Work instructions | The lines to reproduce from the material below are those from the one containing "Task: Adjust the mixer channel volume fader" through the one containing "680x407 pixels.", both included; write them out exactly and add nothing.

++++ Extracted records

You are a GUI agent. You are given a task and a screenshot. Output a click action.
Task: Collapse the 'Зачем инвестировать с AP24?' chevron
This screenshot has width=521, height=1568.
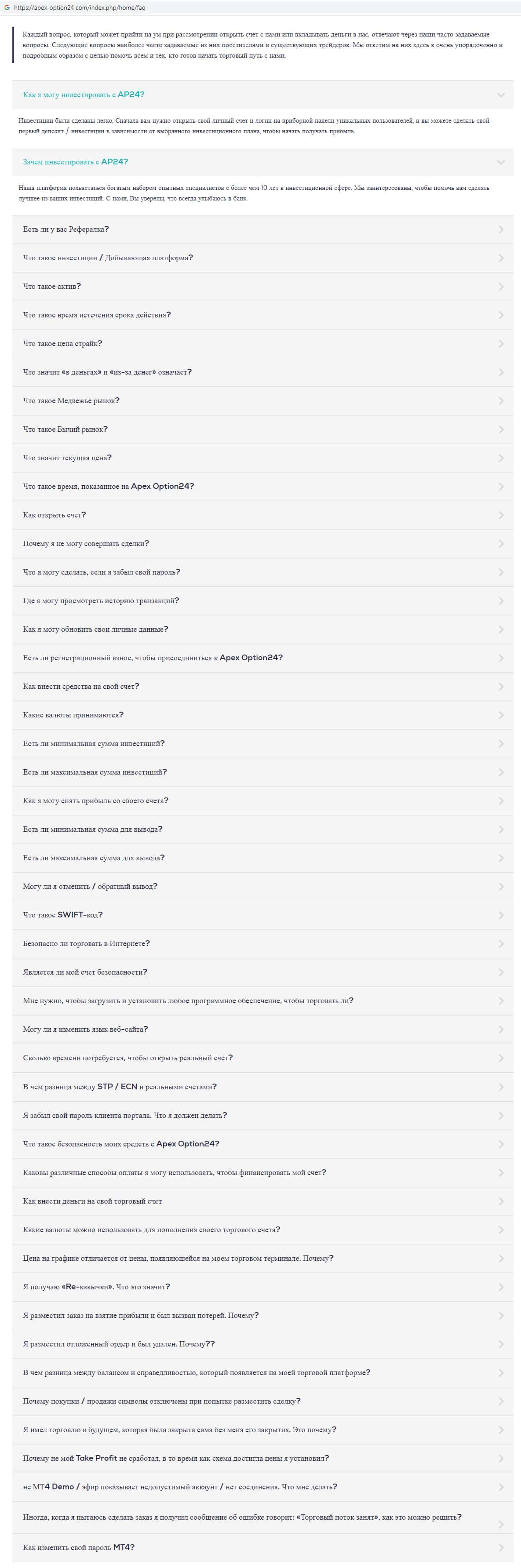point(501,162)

++++++++
++++ Extracted records

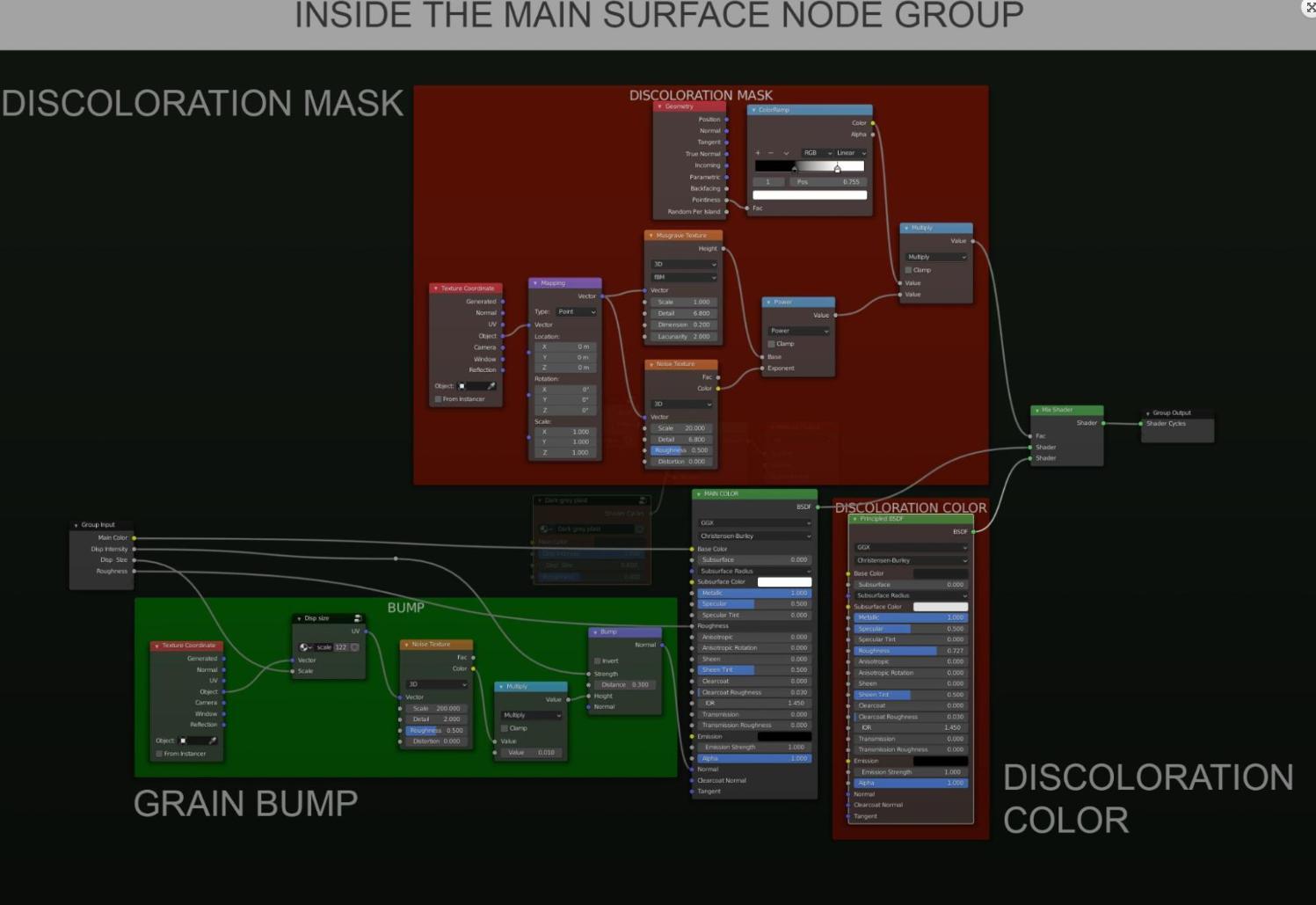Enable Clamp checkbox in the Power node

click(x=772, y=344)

++++++++
++++ Extracted records

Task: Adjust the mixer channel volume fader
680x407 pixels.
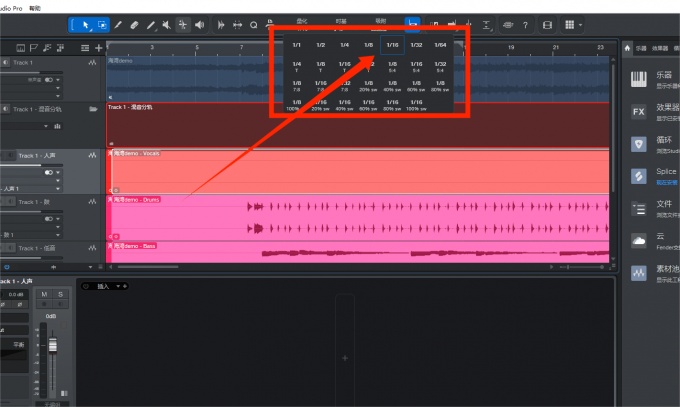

++++++++

Answer to the problem |
Task: Adjust the mixer channel volume fader
680x407 pixels.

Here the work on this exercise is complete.